Later that night, I e-transferred my deposit and first month’s rent to her via Transferwise. Not every building accepts this so ask beforehand!
Sidenote: Make sure that your landlord gives you your TM30 confirmation print out – you’ll need this to extend your visa at the immigration office.
Update: Hm, the immigration officer did not ask to see this confirmation when I went to extend my tourist visa!
Finally, the search is over and I moved in the next day!
Update (Dec 20, 2018)
I still like Anchan. It’s actually very conveniently located, but…
I realized only after that there are KARAOKE BARS on the main road in front of the building…oh dear, good thing I have earplugs and they supposedly shut down at midnight!
Check Out Process & Utilities Cost
My flight was early the next morning at 7 am, so I asked if I could get my deposit back the night before.
Being the generous building manager/landlord that Nannie is, she said yes 🙂
It was quick and painless.
The staff checked the meters for water and electricity, then returned my deposit (in cash) minus any charges in 10 minutes!
My deposit was 10,000 baht ($333 USD) and I got back 9,410 baht ($314).
That’s including the 200 baht room cleaning/check-out charge AND 390 baht for utilities in the last TWO MONTHS. (That’s 195 baht= $6.50 each month!)
My utility bill in the first month (Dec 2018) was 700 baht (= $23) and I didn’t ONCE turn on the AC! That’s a 72% saving…
How to Cut Your Electric Bill by 72%
So what did I do to cut my bill in half for twice the length of time?
I copied my wise friend, Mike!
He told me he’d kill the switch when he knew he wouldn’t be home for the day.
Because even if you don’t turn on the appliances, they’ll still suck electricity while on standby.
Boy, was he right!
I shut off the power every time I left my room for a long period of time (so pretty much every day).

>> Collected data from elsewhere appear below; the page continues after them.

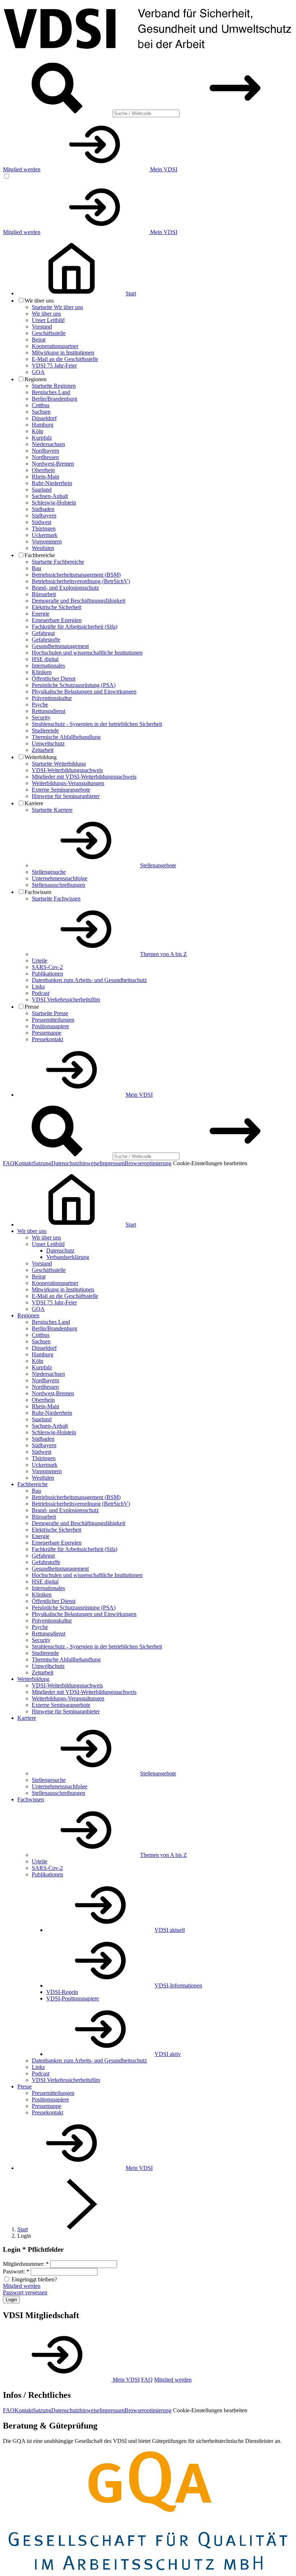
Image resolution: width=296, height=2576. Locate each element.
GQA (38, 372)
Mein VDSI (163, 169)
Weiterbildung (33, 1679)
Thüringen (44, 528)
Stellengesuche (49, 872)
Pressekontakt (47, 1039)
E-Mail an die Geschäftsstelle (65, 359)
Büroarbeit (44, 594)
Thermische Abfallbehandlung (66, 737)
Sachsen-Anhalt (50, 496)
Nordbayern (45, 451)
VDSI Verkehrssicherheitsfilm (66, 999)
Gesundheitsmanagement (60, 646)
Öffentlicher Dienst (53, 678)
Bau (36, 568)
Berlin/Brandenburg (54, 399)
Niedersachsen (48, 444)
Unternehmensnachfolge (59, 878)
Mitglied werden (21, 169)
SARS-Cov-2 (47, 967)
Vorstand (42, 326)
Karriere (26, 1718)
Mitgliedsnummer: (26, 2264)
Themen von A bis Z (163, 954)
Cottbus (40, 405)
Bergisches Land (51, 392)
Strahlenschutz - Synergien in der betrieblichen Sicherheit (97, 724)
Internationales (48, 665)
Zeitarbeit (42, 750)
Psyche (40, 704)
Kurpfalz (42, 438)
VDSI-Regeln (62, 1992)
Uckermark (44, 535)
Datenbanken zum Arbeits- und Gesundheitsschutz (89, 980)
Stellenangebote (158, 865)
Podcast (40, 993)
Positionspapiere (50, 1026)
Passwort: (16, 2271)
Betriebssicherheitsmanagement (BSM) (76, 575)
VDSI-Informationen (178, 1985)
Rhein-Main (45, 477)
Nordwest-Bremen (53, 464)
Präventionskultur (52, 698)
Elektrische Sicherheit (56, 607)
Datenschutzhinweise (75, 1163)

On top of that, I took cold showers for a month.
It was way too hot to even take hot showers, plus cold showers are better for you anyway!

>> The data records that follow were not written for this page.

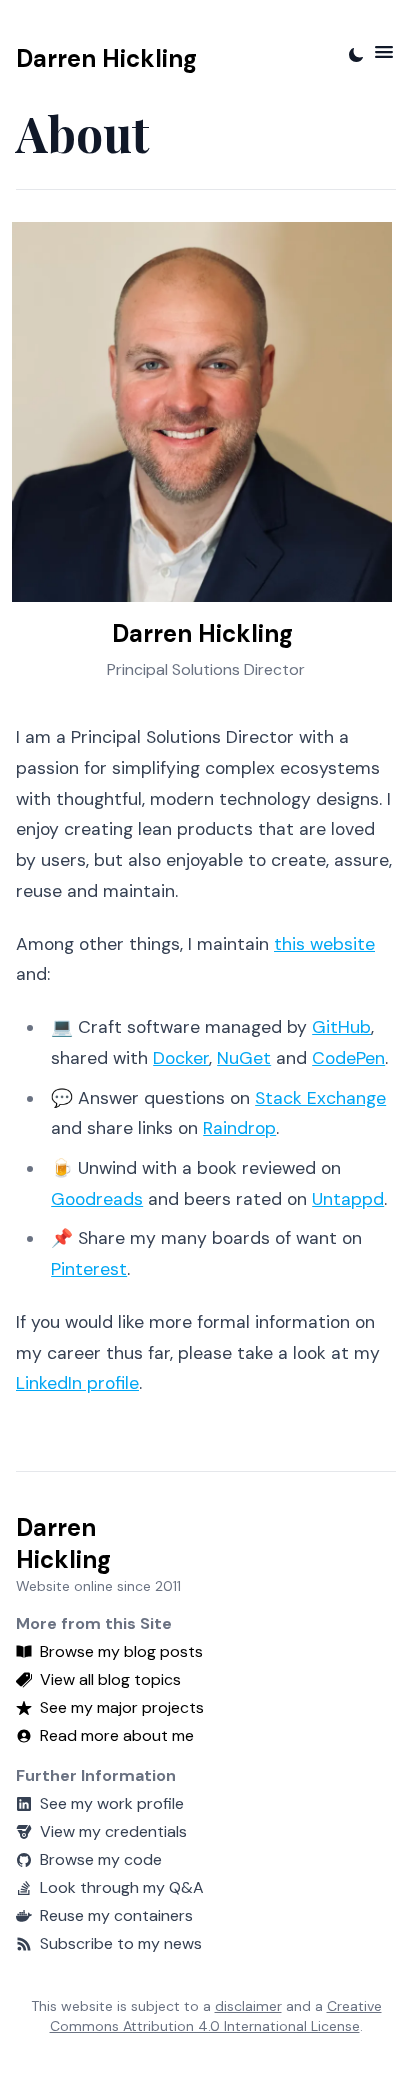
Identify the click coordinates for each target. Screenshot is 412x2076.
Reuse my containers (116, 1915)
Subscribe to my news (121, 1943)
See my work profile (112, 1803)
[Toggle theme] (356, 55)
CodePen (348, 1058)
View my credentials (113, 1831)
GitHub (341, 1027)
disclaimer (248, 2006)
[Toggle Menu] (384, 52)
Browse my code (101, 1859)
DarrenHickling (63, 1543)
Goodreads (97, 1199)
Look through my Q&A (122, 1887)
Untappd (348, 1199)
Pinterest (89, 1269)
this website (324, 944)
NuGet (244, 1058)
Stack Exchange (320, 1098)
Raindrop (239, 1128)
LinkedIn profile (77, 1383)
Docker (181, 1058)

Final Thoughts After 3 Months
Staying at Anchan 2 was very easy.
The location was close to everything I needed – cheap massages, good food, the best facials, Nimman area, my gym – and Nannie was SO accommodating.
It’s probably really rare to have such an easy-going, flexible and understanding landlord.
Sidenote: I “negotiated” with her so that I wasn’t paying utilities every month.
(I didn’t want to have to take out more baht…actually, I didn’t once go to the bank or ATM while I was here!)
Instead, I asked to pay her my last 2 months’ rent in upfront through Transferwise and have the utility bills deducted from my security deposit when I check out.
As much as I like Anchan 2 and would love to come back to stay. I think I should try out another place so I have something to compare with.